Ни в чем так горячо не упрекает Эразм церковь, высшую моральную инстанцию, как в том, что она ради усиления своей земной власти поступилась великой идеей Августина: идеей христианского мира во всем мире. «Богословы и учителя христианской жизни не стыдятся возбуждать, распалять страсти, подстрекать свою паству к войне, которую Господь Бог так сильно ненавидел», – гневно восклицает он – и: «Мыслимы ли рядом посох епископа и меч, митра епископа и шлем, Евангелие и щит? Как могут они одновременно проповедовать христианское учение и войну, одной и той же трубой взывать и к Богу, и к дьяволу? Воинственное духовное лицо, следовательно, не что иное, как бессмыслица, абсурд, ибо такое объединение двух несовместимых противоположностей оскорбляет слово Божие, отрицает наивысшее возвещение Бога и Учителя: мир вам!»
Поднимая голос против войны, ненависти, односторонности и ограниченности, Эразм страстен, но страстность его негодования никогда не замутняет ясности миропонимания. Идеалист по сердцу и скептик по разуму одновременно, Эразм понимает, какие в живой действительности существуют препятствия делу реализации «христианского мира во всем мире», абсолютного господства гуманного разума. Человека, который в своей «Похвале Глупости» описал все не поддающиеся исправлениям разновидности человеческих заблуждений и бессмысленности, не отнести к тем идеалистическим мечтателям, полагающим, что написанным словом, книгами, проповедями и трактатами можно уничтожить инстинкт насилия, присущий человеческой природе, или хотя бы несколько его ослабить: у кого нет никаких иллюзий относительно того, что очень просто можно избавиться от этих страстей силы и упоения борьбой, которые сотни, тысячи лет – со времен каннибализма – бродят в крови человека, что легко устранить глухое воспоминание о первобытной ненависти одной особи человека-животного к другой особи. Он прекрасно понимает, что потребуются, возможно, сотни, а может, тысячи лет нравственного воспитания и культурного переформирования, чтобы полностью гуманизировать род человека, чтобы совершенно вытравить в нем зверя. Он понимает, что стихийные инстинкты не заговорить деликатными словами, моралистическими проповедями, и принимает варварское в этом мире как факт, не поддающийся немедленному устранению. Поэтому его борьба направлена в другую область, он, как человек духа, обращается лишь к людям своего круга, не к ведомым и обманутым[91], а к вождям, к князьям, к священникам, ученым, художникам, к тем, кого считает ответственным за все раздоры в европейском мире.

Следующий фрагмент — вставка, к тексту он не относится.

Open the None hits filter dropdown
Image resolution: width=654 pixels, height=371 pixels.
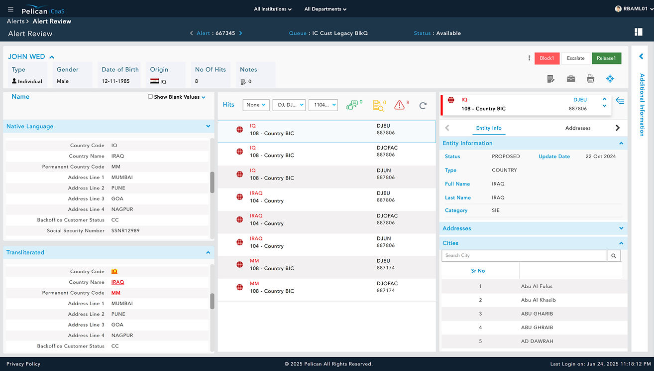pos(256,105)
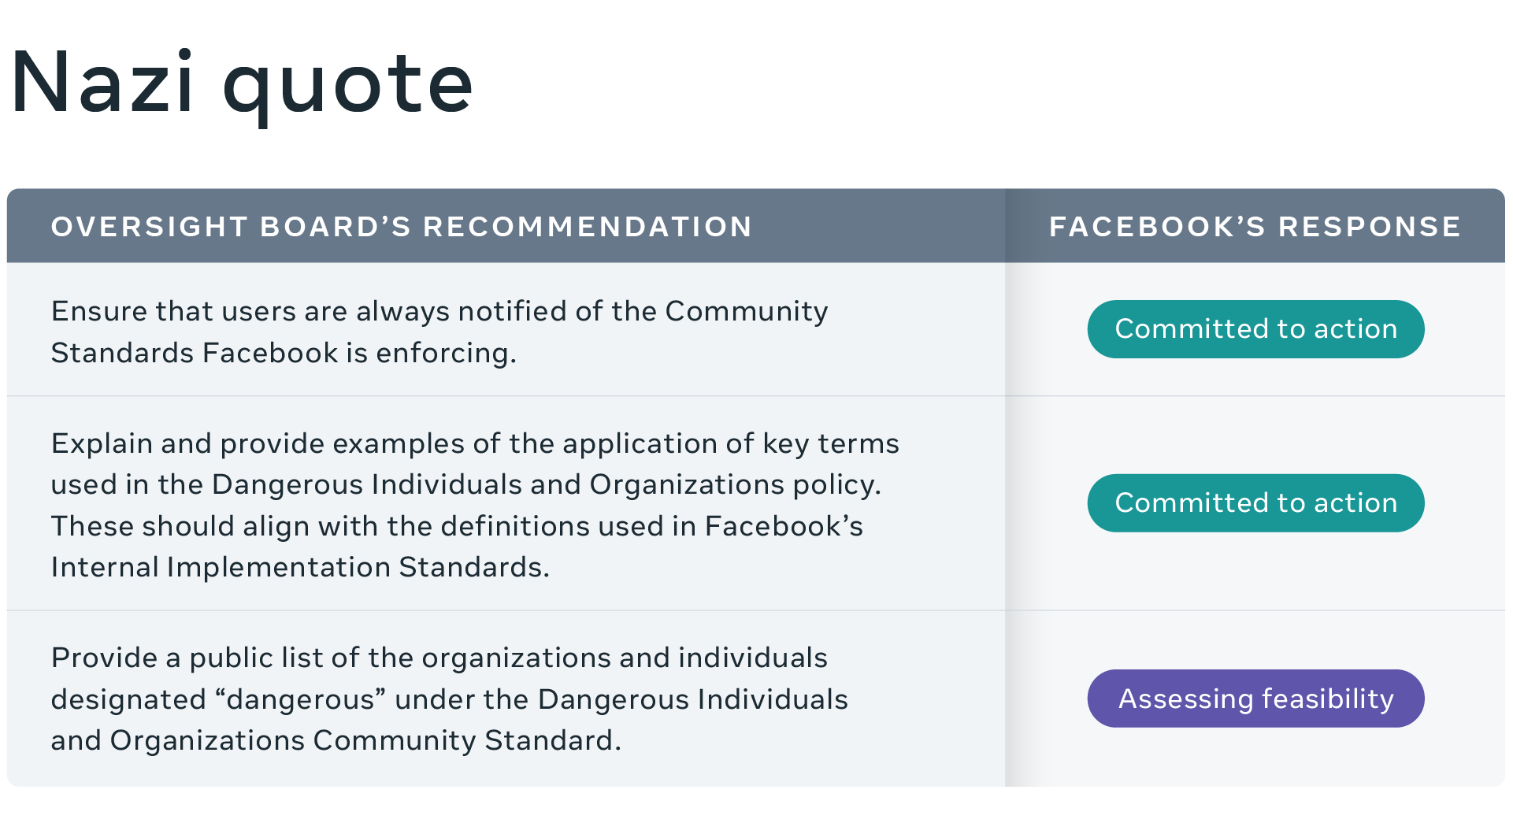This screenshot has width=1513, height=834.
Task: Click Committed to action badge beside key terms recommendation
Action: 1255,503
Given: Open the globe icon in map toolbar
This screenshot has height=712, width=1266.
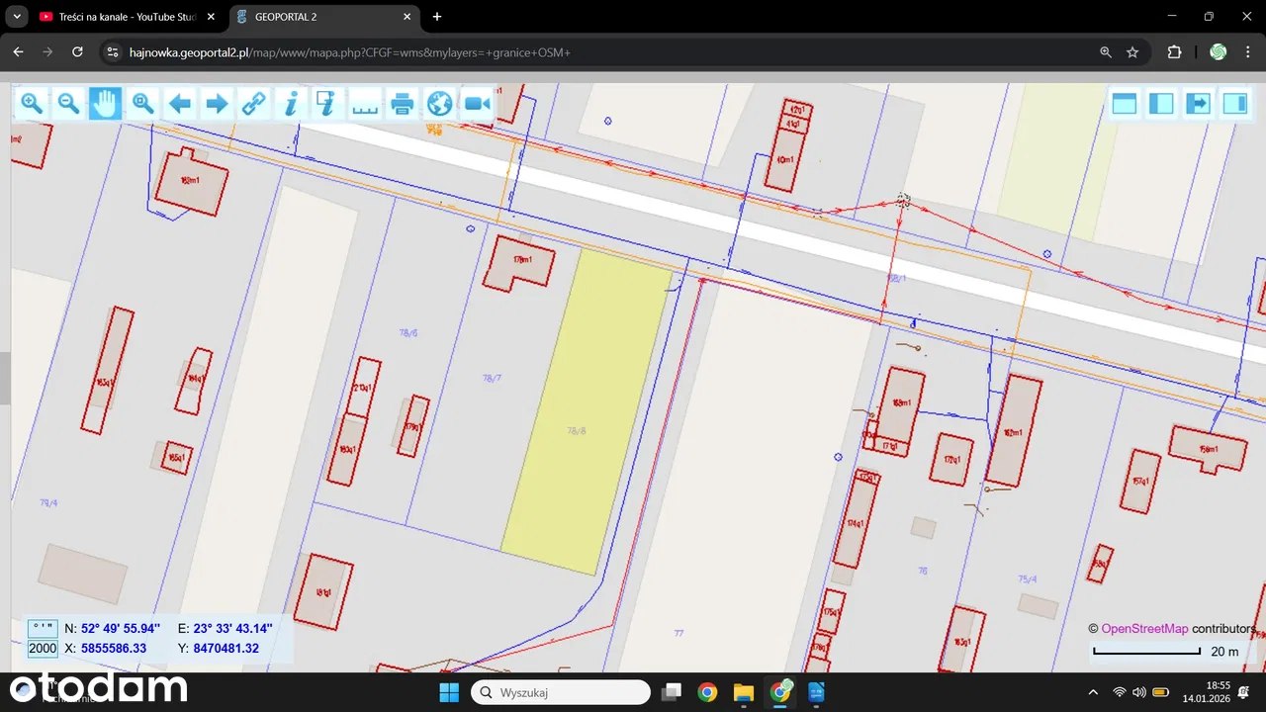Looking at the screenshot, I should 439,104.
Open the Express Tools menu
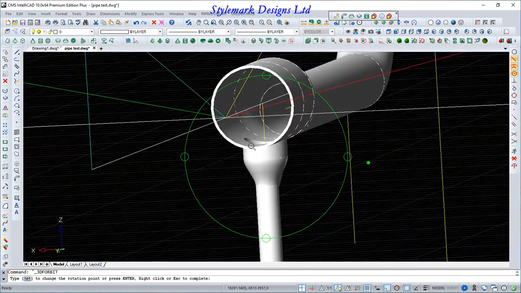This screenshot has width=521, height=293. point(152,13)
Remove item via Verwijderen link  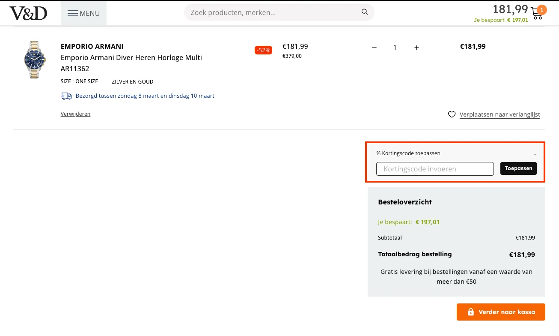[x=75, y=114]
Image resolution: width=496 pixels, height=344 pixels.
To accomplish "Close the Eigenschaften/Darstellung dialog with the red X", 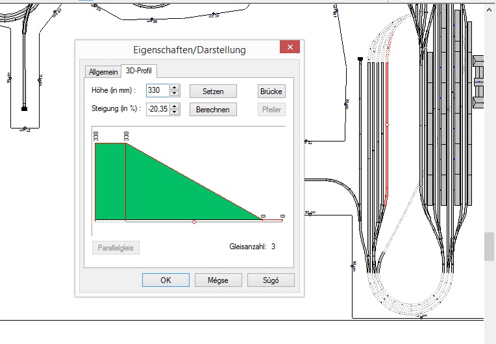I will coord(290,48).
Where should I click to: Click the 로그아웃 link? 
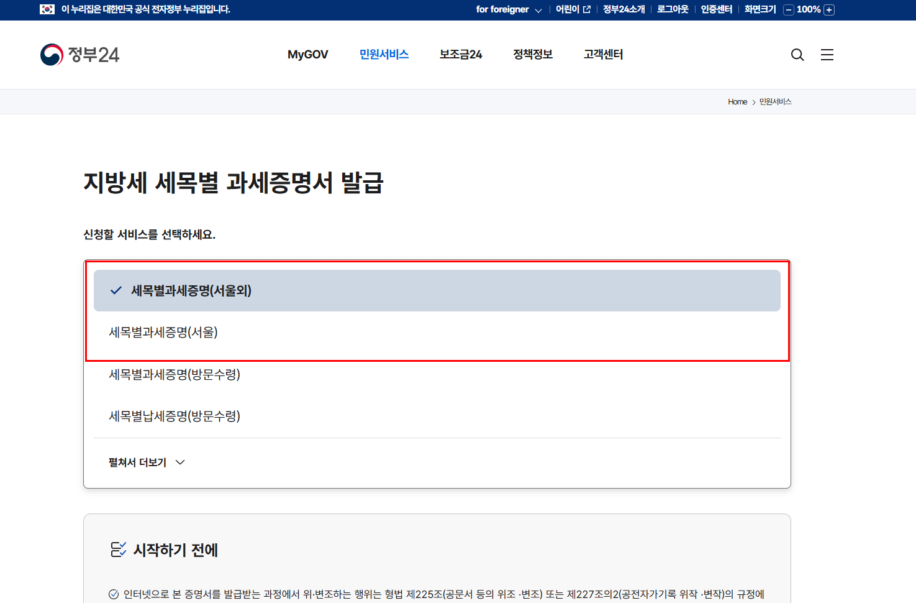(x=672, y=9)
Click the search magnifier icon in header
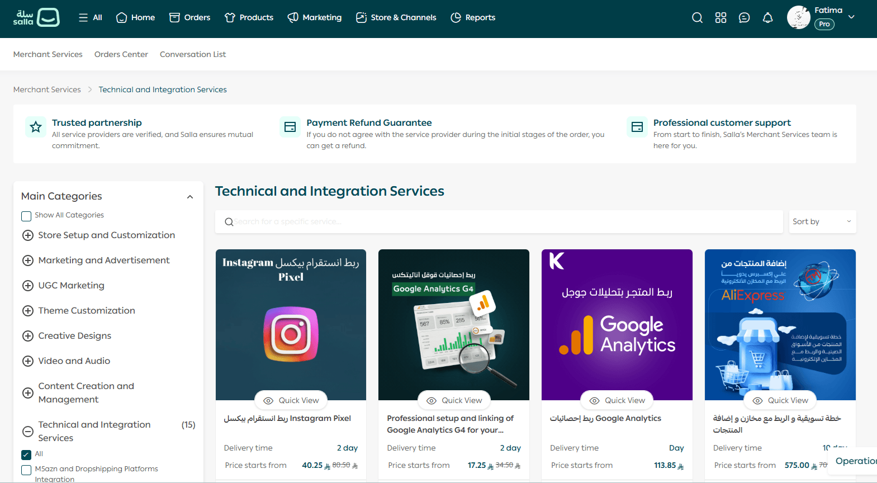Screen dimensions: 877x483 [x=697, y=18]
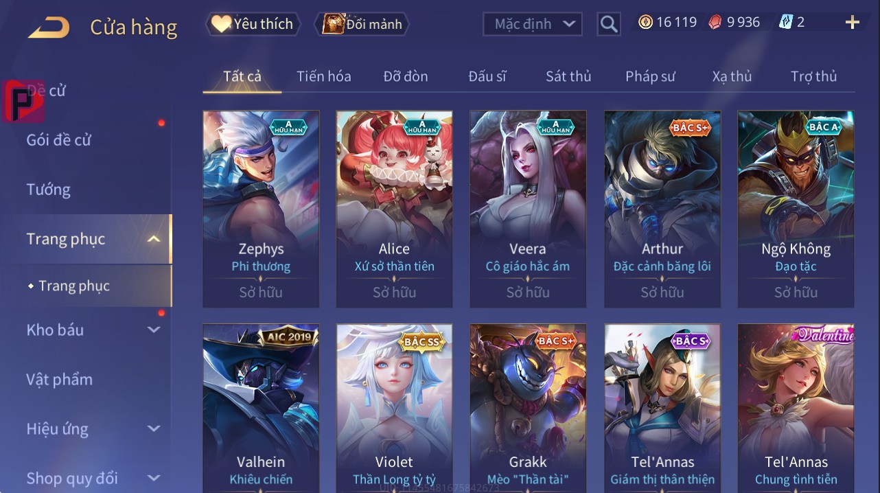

Как дальновидный мыслитель, он давно уже понял, что инстинкт насилия сам по себе не очень опасен миру. У насилия как такового – короткое дыхание; оно наносит удары слепо и бешено, но бесцельно, а память его коротка; после каждой подобной вспышки оно валится в бесчувствии. Даже там, где насилие действует подстрекательски и психически возбуждает целые группы людей, возникают лишь толпы, тотчас же рассеивающиеся, едва проходит первый пыл. История не знает особо опасных для общества восстаний и вспышек военных действий, если они не имеют духовного руководства и организации, – лишь в случае, когда инстинкт насилия служит некой идее или идея сама по себе вызывает к действию этот инстинкт, вот тогда возникают серьезные волнения, кровавые и разрушительные революции, ибо только объединенная лозунгами толпа становится партией, лишь благодаря организации – армией, лишь вооружившись догмой – движением.
Тот, кто своим словом разжигает потушенный было огонь, должен понимать, что разрушительное пламя вспыхнет вновь, кто возбуждает фанатизм, объявляя его единственно справедливой системой бытия, мышления и веры, должен понимать, что этим он берет на себя ответственность за раскол мира, что он развязывает войну против инакомыслящих, против тех, кто придерживается другого образа жизни.